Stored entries
━━━━━━━━
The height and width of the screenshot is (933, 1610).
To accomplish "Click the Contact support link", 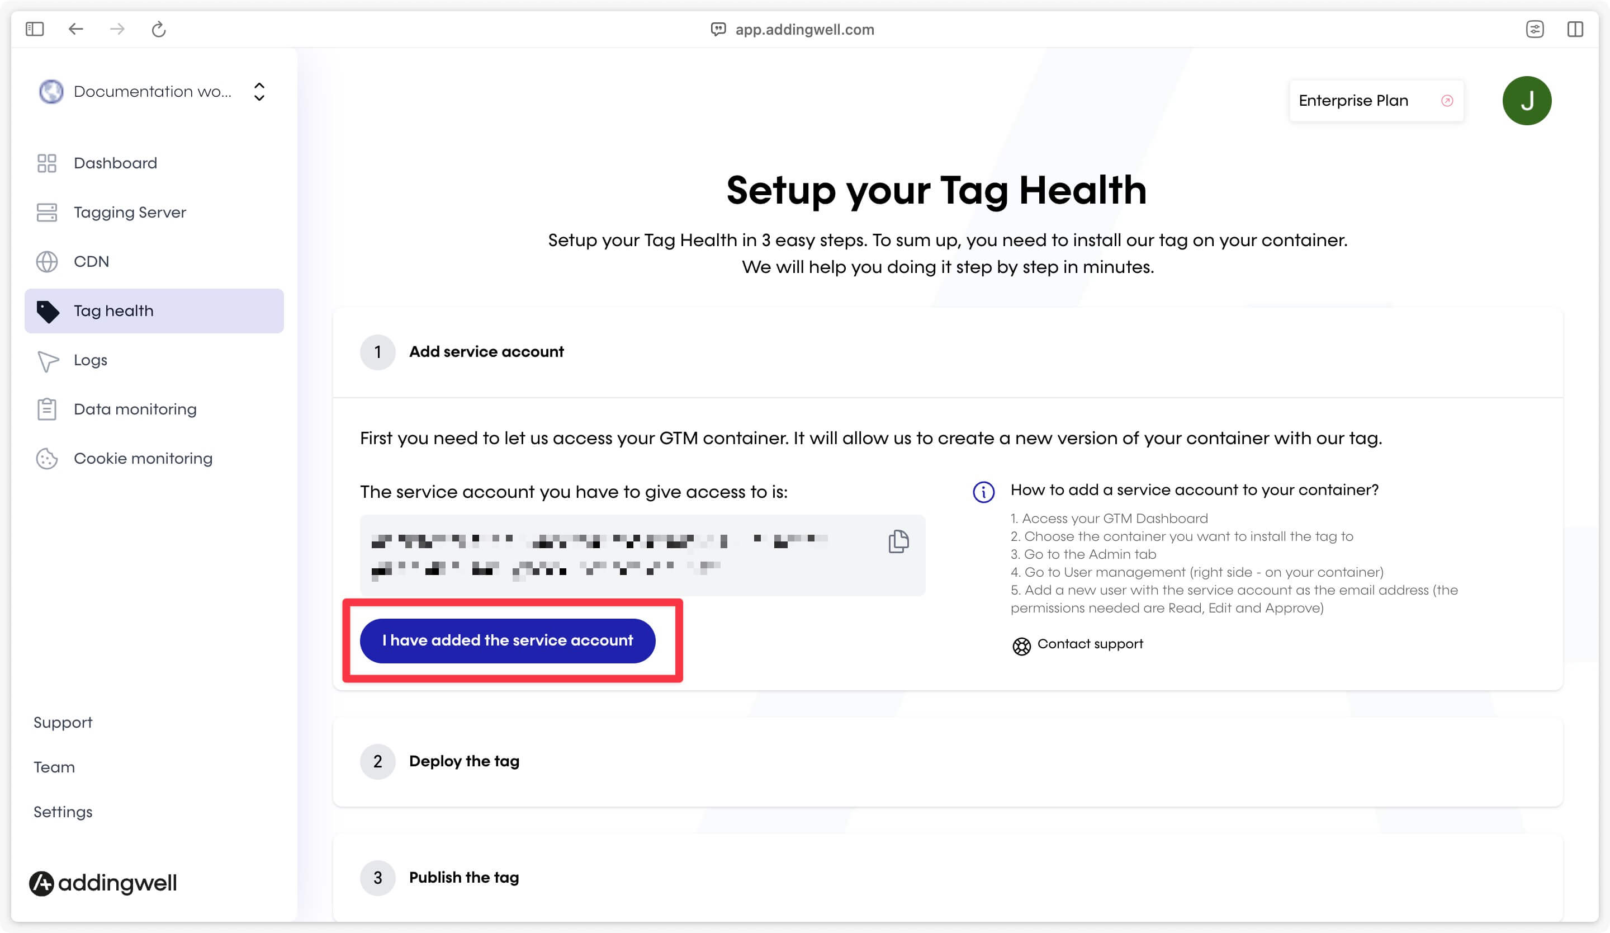I will click(x=1076, y=644).

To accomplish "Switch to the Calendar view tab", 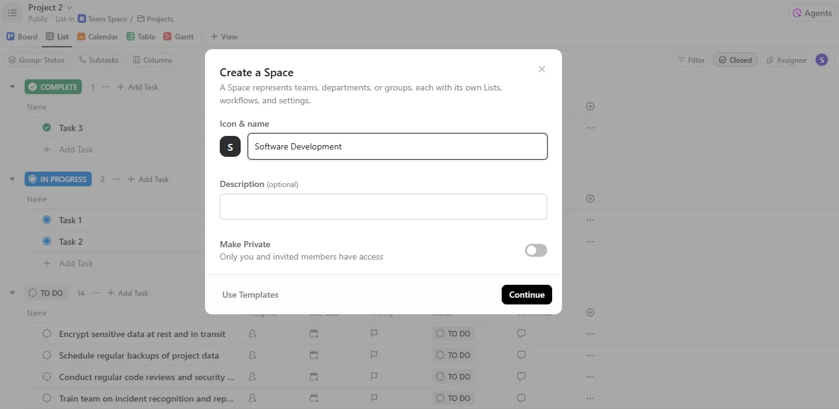I will [x=97, y=36].
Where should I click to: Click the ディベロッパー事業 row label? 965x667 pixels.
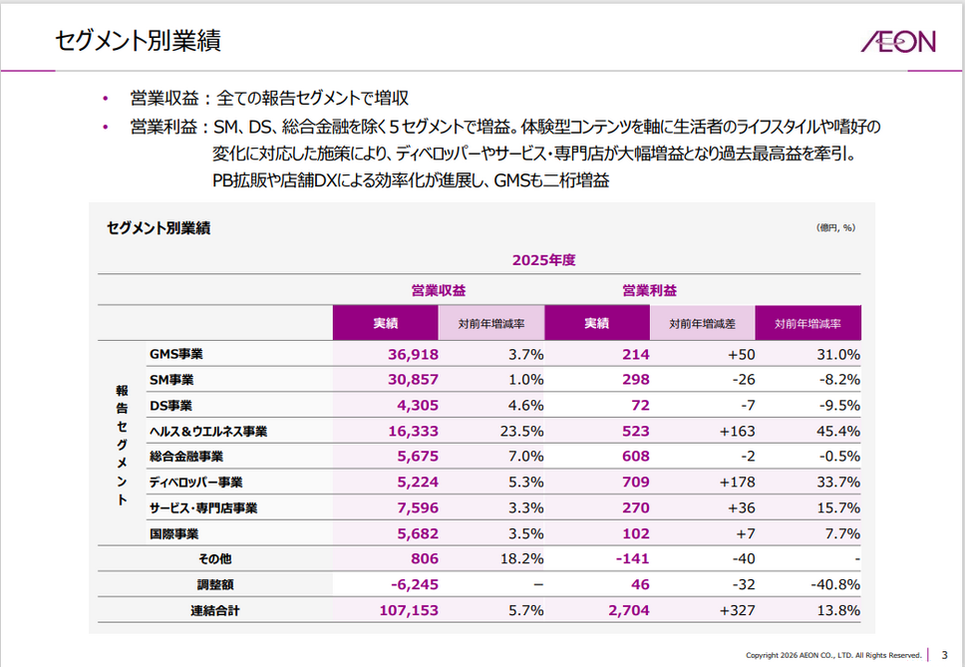pyautogui.click(x=195, y=483)
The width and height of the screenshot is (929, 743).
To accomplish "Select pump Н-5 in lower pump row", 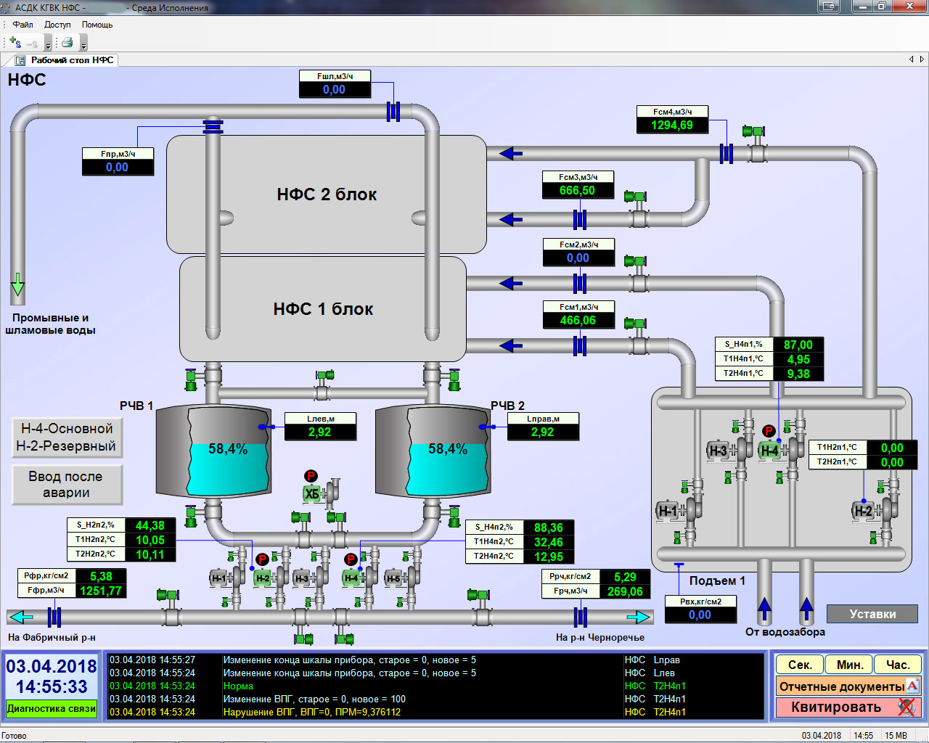I will pos(393,578).
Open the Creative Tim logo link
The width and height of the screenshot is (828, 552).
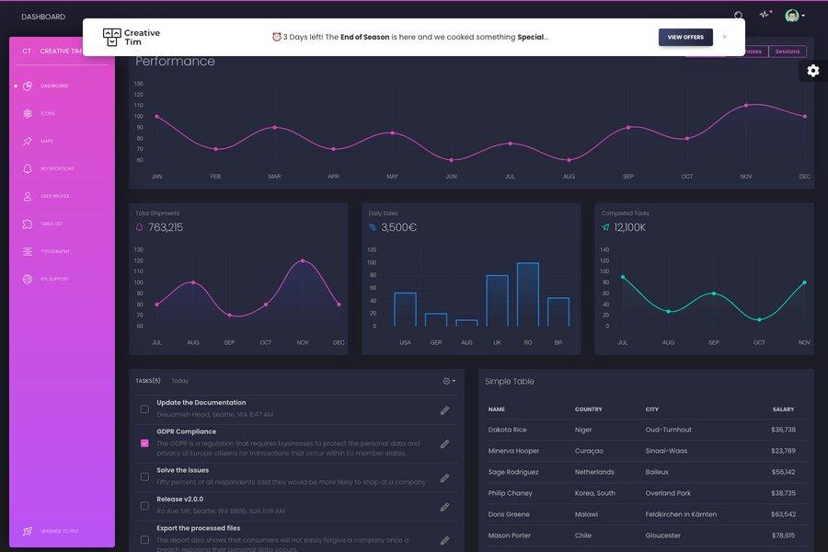132,36
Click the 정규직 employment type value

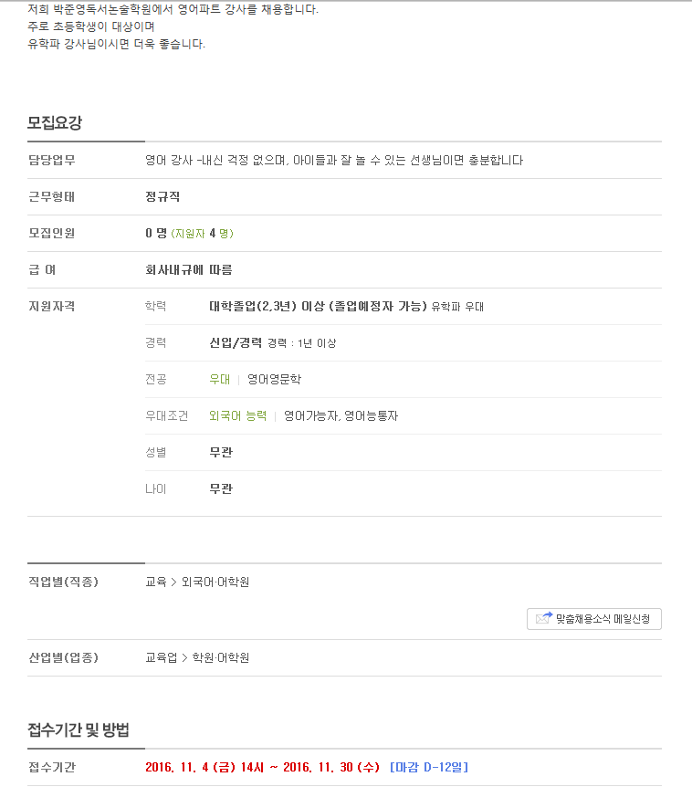[x=163, y=197]
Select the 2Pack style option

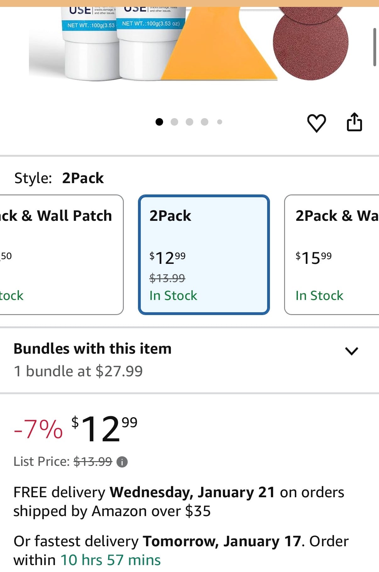tap(204, 254)

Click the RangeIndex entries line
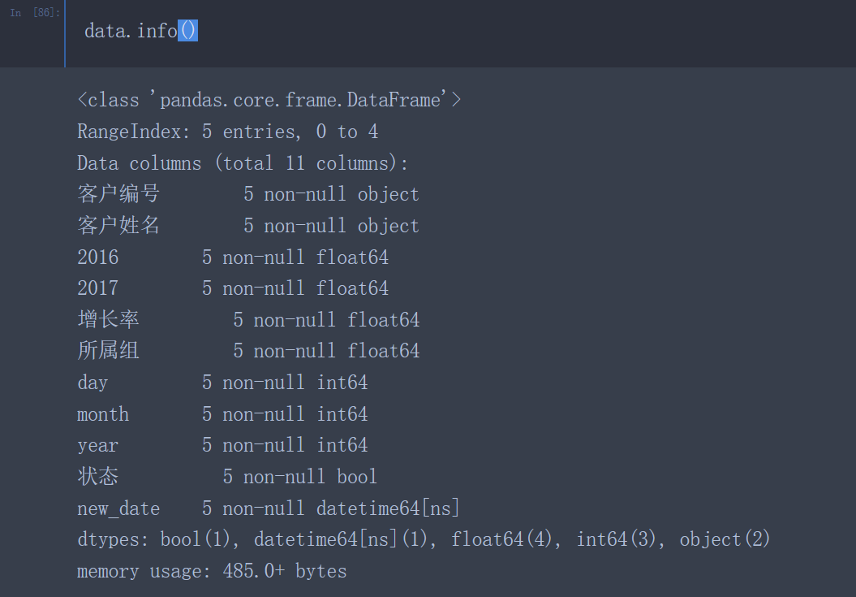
━━━━━━━━
● What you will do:
Please output, exactly and with no pictures, only the lines from the one containing "Click the 정규직 employment type value" through the final line of the records above.

● Exercise answer:
Click the 정규직 employment type value

[x=163, y=197]
Select the 2Pack style option

tap(204, 254)

Click the RangeIndex entries line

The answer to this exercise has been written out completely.